Although no specific interaction study was performed, data from pooled clinical studies showed no evidence of clinically significant adverse interactions were observed with uncontrolled concurrent calcium-channel blockers, estrogens, fibrates, NSAIDs, HMG-CoA reductase inhibitors, sulfonamides, or thyroid hormone.
Storage
Action
Pharmacokinetics: Glimepiride is completely (100%) absorbed from the gastrointestinal tract after oral administration. There was no change observed in the clearance of glimepiride at a dose range of 1 to 8 mg, exhibiting linear kinetics. Peak serum concentration is reached in about 2 to 3 hours. The time to reach Cmax (Tmax) was slightly increased (12%) and the mean Cmax and AUC were slightly decreased (8% and 9%, respectively) when glimepiride was given with meals.
Glimepiride has a very low volume of distribution (about 8.8 L), high protein binding (>99.5%), and low total body clearance (approximately 48 mL/min). It is likely to be only minimally removed by hemodialysis. Glimepiride is excreted in milk in animals. It is transferred to the placenta and passage of the blood-brain barrier is low. There was no relevant accumulation of glimepiride in the blood.
Glimepiride is completely metabolized by oxidative biotransformation with cyclohexyl hydroxyl methyl derivative (M1) and carboxyl derivative (M2) as major metabolites. Cytochrome P450 2C9 has been shown to be involved in the biotransformation of glimepiride to M1 which has one-third the pharmacologic activity of its parent compound. However, it is not clear whether the glucose-lowering effect of M1 is clinically significant.

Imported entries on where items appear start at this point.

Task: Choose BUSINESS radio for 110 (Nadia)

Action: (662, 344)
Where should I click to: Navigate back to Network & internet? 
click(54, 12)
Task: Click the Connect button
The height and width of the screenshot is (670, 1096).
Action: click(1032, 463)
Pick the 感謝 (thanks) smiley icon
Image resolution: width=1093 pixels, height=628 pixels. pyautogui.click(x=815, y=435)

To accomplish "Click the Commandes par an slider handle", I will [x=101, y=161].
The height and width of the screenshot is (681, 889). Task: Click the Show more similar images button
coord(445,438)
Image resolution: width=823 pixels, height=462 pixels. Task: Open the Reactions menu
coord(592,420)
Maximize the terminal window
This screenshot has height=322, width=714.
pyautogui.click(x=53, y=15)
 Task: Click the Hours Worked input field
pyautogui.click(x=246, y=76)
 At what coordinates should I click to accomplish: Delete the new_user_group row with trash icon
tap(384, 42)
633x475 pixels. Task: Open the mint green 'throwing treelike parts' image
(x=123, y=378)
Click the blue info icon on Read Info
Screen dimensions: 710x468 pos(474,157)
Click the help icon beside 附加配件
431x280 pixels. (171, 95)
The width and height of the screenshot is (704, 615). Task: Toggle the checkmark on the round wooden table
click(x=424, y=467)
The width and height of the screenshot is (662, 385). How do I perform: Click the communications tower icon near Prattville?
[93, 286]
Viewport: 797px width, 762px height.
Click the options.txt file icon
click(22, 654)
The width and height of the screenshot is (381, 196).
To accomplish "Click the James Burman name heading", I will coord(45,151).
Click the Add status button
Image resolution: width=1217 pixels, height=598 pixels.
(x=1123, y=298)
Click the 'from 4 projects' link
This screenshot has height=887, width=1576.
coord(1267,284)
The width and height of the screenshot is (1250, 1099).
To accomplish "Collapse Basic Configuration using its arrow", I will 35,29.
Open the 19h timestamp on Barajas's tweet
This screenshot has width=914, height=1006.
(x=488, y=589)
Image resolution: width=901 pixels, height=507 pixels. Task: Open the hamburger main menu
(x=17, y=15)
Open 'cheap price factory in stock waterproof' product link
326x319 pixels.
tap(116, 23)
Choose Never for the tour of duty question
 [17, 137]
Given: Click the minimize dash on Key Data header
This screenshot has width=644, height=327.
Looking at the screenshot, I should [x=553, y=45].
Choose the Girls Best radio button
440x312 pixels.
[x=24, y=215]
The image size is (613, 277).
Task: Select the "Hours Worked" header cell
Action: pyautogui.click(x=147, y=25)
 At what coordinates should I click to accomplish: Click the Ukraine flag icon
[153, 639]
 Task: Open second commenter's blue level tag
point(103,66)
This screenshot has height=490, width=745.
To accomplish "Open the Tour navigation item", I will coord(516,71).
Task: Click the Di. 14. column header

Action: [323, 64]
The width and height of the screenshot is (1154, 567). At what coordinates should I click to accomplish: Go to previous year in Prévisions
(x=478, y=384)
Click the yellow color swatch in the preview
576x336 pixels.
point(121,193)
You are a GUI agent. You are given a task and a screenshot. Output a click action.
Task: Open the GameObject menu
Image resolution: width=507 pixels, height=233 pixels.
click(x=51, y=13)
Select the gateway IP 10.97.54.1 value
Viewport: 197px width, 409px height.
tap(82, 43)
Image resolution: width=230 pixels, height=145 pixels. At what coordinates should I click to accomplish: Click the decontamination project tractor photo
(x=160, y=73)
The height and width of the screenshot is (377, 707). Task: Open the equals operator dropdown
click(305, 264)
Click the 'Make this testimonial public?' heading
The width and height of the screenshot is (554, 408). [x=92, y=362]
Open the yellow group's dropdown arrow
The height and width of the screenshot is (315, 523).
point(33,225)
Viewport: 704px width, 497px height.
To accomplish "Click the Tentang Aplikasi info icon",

About 60% of glimepiride is recovered in the urine within 7 days with M1 (predominant) and M2 accounting for 80-90% of that recovered. About 40% is recovered in the feces; M1 and M2 (predominant) account for 70% of that recovered in the feces. No parent drug is recovered from urine or feces. The terminal half-lives of these metabolites were 3-6 and 5-6 hours, respectively. Significant biliary excretion of glimepiride or its M1 metabolite is not observed after IV dosing.